Come e dove giocherà Emre Can con il Dortmund

Emre can dortmund

Giocatori duttili come Emre Can ce ne sono pochi. Anche per questo (e non solo per questo) possiamo dire che il Borussia Dortmund ha fatto un colpaccio. Il classe 1994 è tornato in Germania quasi 6 anni dopo aver lasciato il Bayer Leverkusen: nel 2014 aveva scelto di proseguire la sua carriera al Liverpool. Scelta fortunata. Meno, invece, quella di andare alla Juventus, dove non è mai riuscito a trovare continuità a livello fisico e in un ruolo chiave. La sua polivalenza è stata un pregio in Inghilterra, un difetto in Italia. Ma il BVB non vuole correre rischi. Ecco perché per Emre Can il Dortmund ha già un piano che sembra essere abbastanza chiaro (e ben diverso rispetto a qualche mese fa), la perfetta via di mezzo tra polivalenza e specificità.

“Acquistando Emre Can, prendiamo un nazionale tedesco che può giocare in diverse posizioni e adattarsi a vari sistemi”

Michael Zorc, DS del Dortmund

Con ogni probabilità, il tedesco inizierà la sua ‘terza vita’ in Bundesliga nel ruolo di difensore centrale destro della retroguardia a tre impostata da Lucien Favre. Un’ipotesi che i giornali tedeschi avevano già paventato negli scorsi giorni e che trova effettivamente conferme logiche nello schieramento tattico del tecnico svizzero. Favre ha ormai stabilizzato il suo Borussia con una difesa a tre che ha dato molto equilibrio e migliorato la tenuta difensiva (ve ne avevamo parlato a dicembre), rendendo la squadra anche più fluida e migliore nel pressing.

In difesa le scelte sono spesso ricadute su Manuel Akanji a destra, Mats Hummels in mezzo e Dan-Axel Zagadou a sinistra. Quest’ultimo è stato senza dubbio il migliore e l’uomo più importante negli scorsi due mesi, tanto che quando è mancato – ed è stato sostituito da Piszczek, inserito a destra con lo spostamento di Akanji a sinistra – il Dortmund ha sofferto. La fisicità prorompente del francese classe 1999 era essenziale e insostituibile: con Emre Can il Dortmund risolve anche questo problema, di avere solo un centrale con tanto impatto fisico.

Sembra dunque logico pensare che il nuovo numero 27 giallonero si possa già prendere il ruolo da titolare che al momento è di Akanji, caduto però in troppe incertezze negli ultimi mesi dopo essere cresciuto molto fino al Mondiale del 2018. Ora il suo futuro è in discussione e anche la sua titolarità. Can sa interpretare alla perfezione quel ruolo: lo ha fatto a lungo al Liverpool con Brendan Rodgers. E anche alla Juventus contro l’Atlético Madrid, nella miglior partita del 2019 bianconero, ha giocato in quella posizione garantendo tutto ciò che Allegri gli aveva chiesto: fisicità, aggressività, marcatura in avanti e anche correndo all’indietro. Una prestazione completa che anche al BVB sperano di poter rivedere.

A ciò va aggiunto anche un dettaglio non da poco: Joachim Löw lo ha schierato in quel ruolo anche in nazionale. In caso di necessità, lo ha impiegato anche come centrale di una difesa a quattro. Non è da escludere che la coincidenza dei due progetti tattici abbia avuto un ruolo nella scelta di Emre Can di andare al Dortmund.

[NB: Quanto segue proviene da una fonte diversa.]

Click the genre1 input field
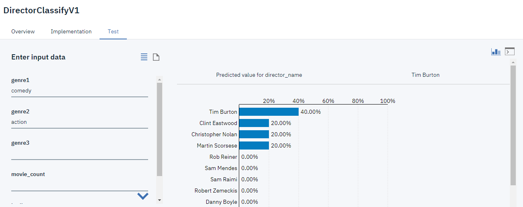 (x=79, y=91)
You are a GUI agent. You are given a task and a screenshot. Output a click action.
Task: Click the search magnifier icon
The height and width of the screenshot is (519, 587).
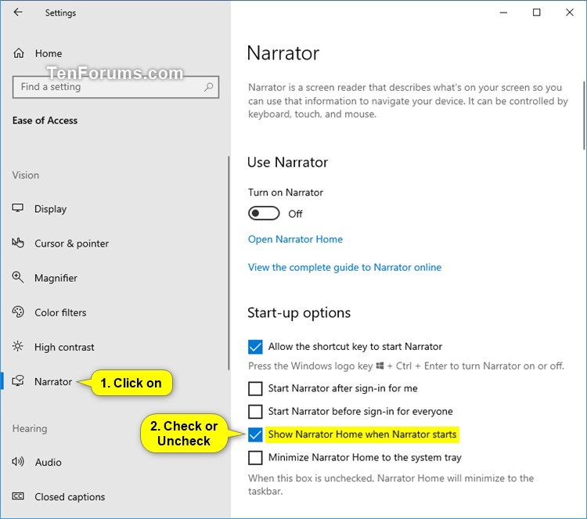208,87
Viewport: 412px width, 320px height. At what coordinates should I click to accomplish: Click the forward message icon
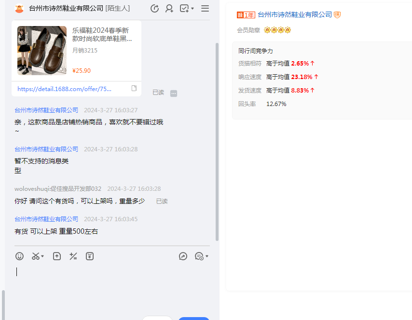pos(183,256)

Come detto all’inizio, comunque, ‘chiudere’ Emre Can in un solo ruolo non renderebbe giustizia appieno al valore del giocatore, che comunque nasce centrocampista – nonostante poi abbia giocato anche da terzino: sinistro, ai tempi del Bayer, e destro con la Germania negli anni scorsi. Sembra difficile immaginare una coppia con Witsel, visto che il BVB perderebbe molto in agilità e tecnica pura, nonostante il belga ne abbia a volontà. Più facile è invece immaginarsi Can al fianco di Julian Brandt nel centrocampo a due, vista anche l’insostituibilità del numero 19 ex Leverkusen.

Per ruoli ricoperti si potrebbe dire che Emre Can per il Dortmund equivale a una sorta di sostituto di Julian Weigl, ma le caratteristiche dei due sono diametralmente opposte. Il secondo alzava i ritmi con il palleggio, ma aveva poca resistenza fisica. L’ex Juventus, invece, i ritmi li alza con la corsa, il pressing, gli strappi e la fisicità. In un progetto di BVB più forte a tutto tondo, sembra la scelta decisamente vincente. E quei 26 milioni spesi per strapparlo ai bianconeri potrebbero rivelarsi un affare, più di quanto già ora non siano.